PEOP environment factors
Extrinsic factors such as social support, culture, policy, built environment, natural environment, technology and services.
PEOP assessment/evaluation
Identify occupational, personal and environmental barriers/constraints and enablers/capabilities.
PEOP best used when
Use for holistic scenarios involving client story, participation, wellbeing, identity, roles and supports.
OPM-A core elements
Body, mind and spirit.
OPM-A internal context
The person.
OPM-A intervention focus
Improving occupational performance capacity.
OPM-A occupational roles
Roles involving self-maintenance, productivity, leisure and rest.
OPM-A performance areas
Self-maintenance, productivity, leisure and rest.

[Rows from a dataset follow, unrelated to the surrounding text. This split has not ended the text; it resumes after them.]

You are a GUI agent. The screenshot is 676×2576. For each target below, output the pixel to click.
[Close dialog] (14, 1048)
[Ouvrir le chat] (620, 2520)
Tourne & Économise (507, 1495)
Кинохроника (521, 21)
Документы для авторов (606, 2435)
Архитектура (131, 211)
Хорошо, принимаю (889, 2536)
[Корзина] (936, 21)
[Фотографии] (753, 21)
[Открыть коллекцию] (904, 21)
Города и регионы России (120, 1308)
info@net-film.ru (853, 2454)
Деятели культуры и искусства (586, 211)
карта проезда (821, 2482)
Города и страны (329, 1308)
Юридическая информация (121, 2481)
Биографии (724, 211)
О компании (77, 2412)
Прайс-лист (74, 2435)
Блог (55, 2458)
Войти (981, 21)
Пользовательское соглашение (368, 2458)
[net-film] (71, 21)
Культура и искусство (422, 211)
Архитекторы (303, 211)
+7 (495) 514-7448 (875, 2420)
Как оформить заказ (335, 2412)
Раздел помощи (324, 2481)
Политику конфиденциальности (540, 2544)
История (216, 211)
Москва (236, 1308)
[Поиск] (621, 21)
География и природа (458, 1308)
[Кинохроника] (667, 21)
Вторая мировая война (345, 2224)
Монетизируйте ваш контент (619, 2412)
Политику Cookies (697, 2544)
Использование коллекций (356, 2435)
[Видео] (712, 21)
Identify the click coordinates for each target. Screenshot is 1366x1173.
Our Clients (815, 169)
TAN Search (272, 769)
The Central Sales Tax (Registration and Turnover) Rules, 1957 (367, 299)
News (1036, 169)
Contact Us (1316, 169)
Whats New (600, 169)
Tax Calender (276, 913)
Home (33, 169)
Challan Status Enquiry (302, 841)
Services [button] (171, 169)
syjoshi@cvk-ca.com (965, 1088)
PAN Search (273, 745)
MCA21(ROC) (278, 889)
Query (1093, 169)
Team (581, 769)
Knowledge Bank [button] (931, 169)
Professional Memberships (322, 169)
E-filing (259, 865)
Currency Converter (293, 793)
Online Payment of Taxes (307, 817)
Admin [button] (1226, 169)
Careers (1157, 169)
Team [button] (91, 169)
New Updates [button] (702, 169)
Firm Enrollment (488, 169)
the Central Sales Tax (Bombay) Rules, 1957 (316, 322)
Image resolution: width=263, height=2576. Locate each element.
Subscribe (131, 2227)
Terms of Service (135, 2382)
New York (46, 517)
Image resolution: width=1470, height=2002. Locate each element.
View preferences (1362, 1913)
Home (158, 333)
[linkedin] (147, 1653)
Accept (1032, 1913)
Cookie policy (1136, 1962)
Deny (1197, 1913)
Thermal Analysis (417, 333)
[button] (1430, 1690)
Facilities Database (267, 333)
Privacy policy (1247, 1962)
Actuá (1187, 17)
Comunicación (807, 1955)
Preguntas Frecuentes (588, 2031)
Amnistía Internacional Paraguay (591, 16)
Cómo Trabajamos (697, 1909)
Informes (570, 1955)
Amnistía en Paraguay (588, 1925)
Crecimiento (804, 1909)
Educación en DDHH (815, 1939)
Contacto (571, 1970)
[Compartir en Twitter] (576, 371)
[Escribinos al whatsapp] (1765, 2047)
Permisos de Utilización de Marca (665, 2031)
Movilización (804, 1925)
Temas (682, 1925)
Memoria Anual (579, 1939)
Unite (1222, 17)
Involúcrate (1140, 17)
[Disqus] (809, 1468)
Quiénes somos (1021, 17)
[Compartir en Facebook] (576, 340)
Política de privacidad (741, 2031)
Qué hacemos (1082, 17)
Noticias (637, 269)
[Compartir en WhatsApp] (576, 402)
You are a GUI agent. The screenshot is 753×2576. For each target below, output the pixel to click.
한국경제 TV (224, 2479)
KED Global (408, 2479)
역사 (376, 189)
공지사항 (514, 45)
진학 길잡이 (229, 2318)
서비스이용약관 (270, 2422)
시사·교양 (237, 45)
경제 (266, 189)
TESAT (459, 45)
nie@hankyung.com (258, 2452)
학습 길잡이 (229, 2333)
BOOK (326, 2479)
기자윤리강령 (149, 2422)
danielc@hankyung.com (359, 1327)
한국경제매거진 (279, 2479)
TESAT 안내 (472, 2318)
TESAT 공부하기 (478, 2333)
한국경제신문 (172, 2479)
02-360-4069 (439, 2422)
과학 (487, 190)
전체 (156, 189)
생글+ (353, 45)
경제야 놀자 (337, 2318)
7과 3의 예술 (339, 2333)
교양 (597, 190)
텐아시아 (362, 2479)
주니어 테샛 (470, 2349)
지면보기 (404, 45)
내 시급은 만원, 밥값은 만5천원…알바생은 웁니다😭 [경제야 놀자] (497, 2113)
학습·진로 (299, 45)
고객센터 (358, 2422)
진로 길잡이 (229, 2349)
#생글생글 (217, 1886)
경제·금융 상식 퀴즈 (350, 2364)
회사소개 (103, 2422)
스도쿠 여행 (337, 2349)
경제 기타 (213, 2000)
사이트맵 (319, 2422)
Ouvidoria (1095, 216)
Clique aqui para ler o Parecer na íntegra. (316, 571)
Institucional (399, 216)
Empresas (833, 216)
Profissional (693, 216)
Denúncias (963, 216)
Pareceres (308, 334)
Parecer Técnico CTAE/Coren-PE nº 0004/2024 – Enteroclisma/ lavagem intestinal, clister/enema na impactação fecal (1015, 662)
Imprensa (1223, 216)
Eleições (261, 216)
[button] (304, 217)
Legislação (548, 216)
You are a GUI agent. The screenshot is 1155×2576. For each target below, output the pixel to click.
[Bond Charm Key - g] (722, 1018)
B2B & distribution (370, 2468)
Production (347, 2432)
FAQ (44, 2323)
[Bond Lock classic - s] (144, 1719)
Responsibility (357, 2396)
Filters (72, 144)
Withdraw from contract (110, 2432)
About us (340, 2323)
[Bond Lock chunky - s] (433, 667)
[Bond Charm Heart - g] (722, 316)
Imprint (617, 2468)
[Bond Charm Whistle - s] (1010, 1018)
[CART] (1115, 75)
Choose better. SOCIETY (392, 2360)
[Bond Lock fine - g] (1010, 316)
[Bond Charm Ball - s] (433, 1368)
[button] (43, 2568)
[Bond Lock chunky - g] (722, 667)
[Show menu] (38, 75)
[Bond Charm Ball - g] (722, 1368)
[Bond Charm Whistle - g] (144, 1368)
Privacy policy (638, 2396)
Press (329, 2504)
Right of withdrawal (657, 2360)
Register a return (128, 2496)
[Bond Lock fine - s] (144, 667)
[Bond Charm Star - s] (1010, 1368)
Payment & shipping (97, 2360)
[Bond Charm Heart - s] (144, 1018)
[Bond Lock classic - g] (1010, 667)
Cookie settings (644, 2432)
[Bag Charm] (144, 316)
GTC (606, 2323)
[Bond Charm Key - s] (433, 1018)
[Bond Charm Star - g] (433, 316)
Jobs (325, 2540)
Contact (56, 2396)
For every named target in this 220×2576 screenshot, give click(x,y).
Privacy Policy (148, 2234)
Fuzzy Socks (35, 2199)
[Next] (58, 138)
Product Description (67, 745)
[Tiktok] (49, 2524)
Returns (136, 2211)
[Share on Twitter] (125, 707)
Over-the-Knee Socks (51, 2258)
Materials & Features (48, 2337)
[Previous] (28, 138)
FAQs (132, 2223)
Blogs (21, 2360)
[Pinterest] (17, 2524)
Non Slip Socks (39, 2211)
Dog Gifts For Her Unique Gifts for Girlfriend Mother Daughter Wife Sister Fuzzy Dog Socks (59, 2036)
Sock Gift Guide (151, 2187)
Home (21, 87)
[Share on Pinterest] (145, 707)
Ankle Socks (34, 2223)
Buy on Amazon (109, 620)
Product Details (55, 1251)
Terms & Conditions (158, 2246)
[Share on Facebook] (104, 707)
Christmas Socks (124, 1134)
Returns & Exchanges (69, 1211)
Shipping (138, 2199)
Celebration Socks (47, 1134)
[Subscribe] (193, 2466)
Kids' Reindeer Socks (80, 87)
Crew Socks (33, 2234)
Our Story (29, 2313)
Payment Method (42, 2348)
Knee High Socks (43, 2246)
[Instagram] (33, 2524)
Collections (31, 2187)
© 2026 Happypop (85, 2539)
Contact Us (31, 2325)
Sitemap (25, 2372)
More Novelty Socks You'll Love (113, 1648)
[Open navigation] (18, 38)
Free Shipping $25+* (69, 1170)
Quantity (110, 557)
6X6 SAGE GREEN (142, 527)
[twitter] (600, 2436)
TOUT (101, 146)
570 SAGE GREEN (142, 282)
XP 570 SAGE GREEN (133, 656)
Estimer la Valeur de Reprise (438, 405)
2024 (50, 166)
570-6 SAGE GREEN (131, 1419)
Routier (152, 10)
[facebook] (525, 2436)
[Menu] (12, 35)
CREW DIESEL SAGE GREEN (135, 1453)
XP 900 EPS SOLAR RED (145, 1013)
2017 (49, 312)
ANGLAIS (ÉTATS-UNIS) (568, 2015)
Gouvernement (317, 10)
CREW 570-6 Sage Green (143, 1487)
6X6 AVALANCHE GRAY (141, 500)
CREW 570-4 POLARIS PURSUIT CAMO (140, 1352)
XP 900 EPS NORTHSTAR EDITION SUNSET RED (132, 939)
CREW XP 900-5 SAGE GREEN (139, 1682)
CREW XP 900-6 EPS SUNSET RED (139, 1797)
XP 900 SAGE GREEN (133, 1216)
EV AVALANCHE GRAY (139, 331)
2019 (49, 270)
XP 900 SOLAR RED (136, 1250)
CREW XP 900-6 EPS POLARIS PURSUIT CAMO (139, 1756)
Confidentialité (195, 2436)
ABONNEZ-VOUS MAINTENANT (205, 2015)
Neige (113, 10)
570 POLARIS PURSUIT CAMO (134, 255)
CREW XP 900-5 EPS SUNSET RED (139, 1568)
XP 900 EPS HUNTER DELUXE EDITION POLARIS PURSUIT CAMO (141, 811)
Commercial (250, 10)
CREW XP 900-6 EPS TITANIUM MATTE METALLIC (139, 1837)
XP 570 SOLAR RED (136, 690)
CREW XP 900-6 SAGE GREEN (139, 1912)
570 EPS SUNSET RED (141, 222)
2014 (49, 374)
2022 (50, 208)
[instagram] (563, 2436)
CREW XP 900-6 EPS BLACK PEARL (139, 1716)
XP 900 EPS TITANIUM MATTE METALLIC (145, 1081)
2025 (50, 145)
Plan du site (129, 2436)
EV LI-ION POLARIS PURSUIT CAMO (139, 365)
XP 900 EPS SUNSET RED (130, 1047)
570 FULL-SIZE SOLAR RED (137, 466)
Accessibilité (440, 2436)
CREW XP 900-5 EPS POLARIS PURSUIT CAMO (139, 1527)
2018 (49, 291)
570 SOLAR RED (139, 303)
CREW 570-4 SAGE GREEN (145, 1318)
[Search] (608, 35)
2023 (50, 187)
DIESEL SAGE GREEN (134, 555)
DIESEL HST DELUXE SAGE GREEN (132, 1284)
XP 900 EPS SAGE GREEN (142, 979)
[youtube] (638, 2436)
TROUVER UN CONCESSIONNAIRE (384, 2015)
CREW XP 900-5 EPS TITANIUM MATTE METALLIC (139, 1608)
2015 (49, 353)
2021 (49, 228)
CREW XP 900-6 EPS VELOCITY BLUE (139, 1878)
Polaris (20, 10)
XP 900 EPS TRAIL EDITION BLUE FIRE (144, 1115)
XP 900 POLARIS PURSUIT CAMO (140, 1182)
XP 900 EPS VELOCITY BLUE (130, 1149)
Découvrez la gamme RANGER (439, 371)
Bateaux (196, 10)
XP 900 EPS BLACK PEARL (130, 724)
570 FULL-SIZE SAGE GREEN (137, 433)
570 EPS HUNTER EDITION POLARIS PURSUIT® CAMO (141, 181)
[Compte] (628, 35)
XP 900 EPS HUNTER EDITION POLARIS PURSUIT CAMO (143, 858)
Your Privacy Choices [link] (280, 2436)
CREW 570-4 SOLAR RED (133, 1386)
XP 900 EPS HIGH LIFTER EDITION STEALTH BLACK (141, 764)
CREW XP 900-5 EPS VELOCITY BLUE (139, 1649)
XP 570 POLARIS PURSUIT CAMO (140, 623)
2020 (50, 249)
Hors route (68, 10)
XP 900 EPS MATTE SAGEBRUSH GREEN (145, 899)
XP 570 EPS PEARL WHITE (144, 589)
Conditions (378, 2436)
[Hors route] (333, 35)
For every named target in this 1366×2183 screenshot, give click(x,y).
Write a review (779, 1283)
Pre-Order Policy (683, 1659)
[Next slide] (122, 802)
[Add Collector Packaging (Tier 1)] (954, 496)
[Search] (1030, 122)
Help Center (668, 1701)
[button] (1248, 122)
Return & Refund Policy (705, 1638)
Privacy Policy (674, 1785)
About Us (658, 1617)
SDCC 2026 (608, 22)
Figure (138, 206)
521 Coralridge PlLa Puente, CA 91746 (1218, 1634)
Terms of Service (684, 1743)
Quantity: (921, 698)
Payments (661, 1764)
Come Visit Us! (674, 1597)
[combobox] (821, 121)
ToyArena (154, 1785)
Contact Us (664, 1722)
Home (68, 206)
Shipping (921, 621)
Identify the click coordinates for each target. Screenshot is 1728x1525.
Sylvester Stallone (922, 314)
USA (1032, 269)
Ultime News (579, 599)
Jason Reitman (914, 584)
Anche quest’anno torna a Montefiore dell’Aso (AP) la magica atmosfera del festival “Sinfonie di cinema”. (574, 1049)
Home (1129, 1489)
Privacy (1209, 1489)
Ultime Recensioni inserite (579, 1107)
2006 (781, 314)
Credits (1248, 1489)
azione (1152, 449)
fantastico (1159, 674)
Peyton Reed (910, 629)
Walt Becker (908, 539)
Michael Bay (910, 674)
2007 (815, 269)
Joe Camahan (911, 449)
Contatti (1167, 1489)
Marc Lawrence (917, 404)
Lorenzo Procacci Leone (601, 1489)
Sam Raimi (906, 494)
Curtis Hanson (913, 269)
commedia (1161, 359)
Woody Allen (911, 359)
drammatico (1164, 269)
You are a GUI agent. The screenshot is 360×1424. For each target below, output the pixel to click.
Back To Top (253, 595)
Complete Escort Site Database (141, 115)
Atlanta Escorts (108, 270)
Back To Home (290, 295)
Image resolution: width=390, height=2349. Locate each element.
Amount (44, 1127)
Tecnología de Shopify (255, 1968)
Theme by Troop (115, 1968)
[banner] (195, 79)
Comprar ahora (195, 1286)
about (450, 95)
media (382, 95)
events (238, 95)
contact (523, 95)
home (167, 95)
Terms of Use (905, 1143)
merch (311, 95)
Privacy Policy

OPM-A performance components
Biomechanical, sensory-motor, cognitive, intrapersonal and interpersonal components.
OPM-A felt space
The subjective personal experience of space.
OPM-A physical space
Objective/measurable space, including the physical world, objects and body structures.
OPM-A felt time
The subjective personal experience of time.
OPM-A physical time
Objective clock/measurable time.
OPM-A tap turner for thumb arthritis
Addresses biomechanical performance capacity because it responds to pain, grip, strength or joint movement issues.
Kawa model metaphor
A river representing the person's life and experiences.
Kawa water/life flow
The client's overall life flow, wellbeing and ability to move through life.
Kawa rocks
Problems, barriers, life challenges or circumstances that restrict life flow.
Kawa driftwood
Personal attributes, skills, values, resources and supports that can help or hinder flow.
Kawa riverbanks/floor
The physical, social, cultural and environmental context.
Kawa spaces/gaps
Opportunities for occupational therapy intervention.
Kawa main OT goal
Increase life flow.
Kawa vs Western models
Kawa views individuals as interconnected with their environment, family, culture and community.
Kawa tap turner for thumb arthritis
Can be seen as expanding the spaces/gaps or altering context to improve life flow.
FoRs in Cole & Tufano taxonomy
Generally discrete, more specific theories used to guide assessment and intervention.
Model vs FoR
Model explains the whole occupational situation; FoR guides the specific intervention approach.
Biomechanical FoR
Focuses on strength, range of motion, endurance, pain, posture, ergonomics and physical capacity.
Biomechanical FoR best for
Physical limitations such as weakness, pain, reduced ROM, grip difficulty, endurance issues or manual handling risks.
Biomechanical assessment examples
Manual muscle testing, dynamometer, goniometry, pain scales, endurance measures, ergonomic assessment.
Rehabilitative FoR
Focuses on adaptation, compensation, assistive technology and environmental modification to maximise participation despite impairment.
Rehabilitative FoR
Equipment, home modifications, energy conservation, task adaptation and long-term conditions.
Shower chair for fatigue
Rehabilitative FoR because it adapts the task/environment to support participation despite fatigue.
Planning activities around high/low energy
Rehabilitative FoR because it uses energy conservation and compensatory planning.
Workplace manual handling analysis
Biomechanical FoR because it analyses physical demands, posture, force, ergonomics and injury risk.
Toilet transfer issue due to arthritic hip pain and weakness
Biomechanical and rehabilitative FoR because physical capacity and adaptation/compensation are both relevant.
Sensory motor/processing FoR
Focuses on sensory integration, sensory modulation, self-regulation, praxis and sensory responsiveness.
Sensory seeking
Behaviour that increases sensory input, often because the person needs more input to regulate.
Sensory avoiding
Behaviour that reduces or avoids sensory input.